Um exemplo no qual os artistas marcam presença através de imagens geradas por computador (CGI), mas estão fisicamente ausentes, é a Abba Voyage, uma série de espetáculos para a qual os elementos originais colaboraram e que se realizará até maio de 2026 na Arena Abba, em Londres, um recinto construído propositadamente para o efeito.
Outro é o dos concertos póstumos. Um dos primeiros do género foi o de Tupac Shakur, em 2012, no festival Coachella, na Califórnia, para o qual a produção usou hologramas. Na mesma linha, mas com tecnologia mais avançada, podemos assinalar o espetáculo Elvis Evolution, de 2025, onde a produção usa várias tecnologias, incluindo IA generativa.

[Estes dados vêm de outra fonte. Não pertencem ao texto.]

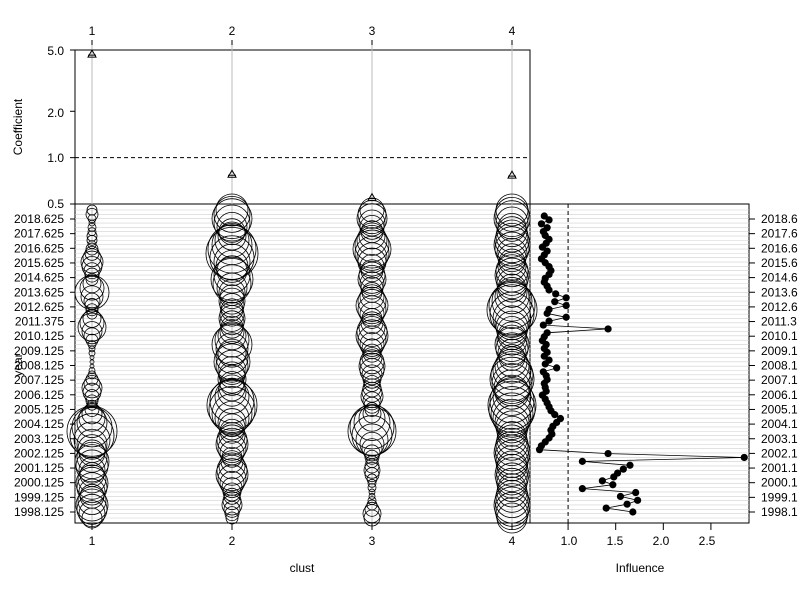  What do you see at coordinates (18, 364) in the screenshot?
I see `bubble-y-axis-title: year` at bounding box center [18, 364].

O conceito de "banda virtual" foi popularizado no ano 2000 com os Gorillaz, mas não podemos esquecer a febre dos ídolos virtuais, que originou no Japão nos anos 80, onde espetadores fruem concertos desempenhados por avatars, intérpretes de natureza puramente digital.
Além disso, é a produção de concertos ao vivo que usa cada vez mais IA: nos jogos de luz, nos efeitos visuais, etc., uma tendência que a indústria prevê aumentar nos próximos anos.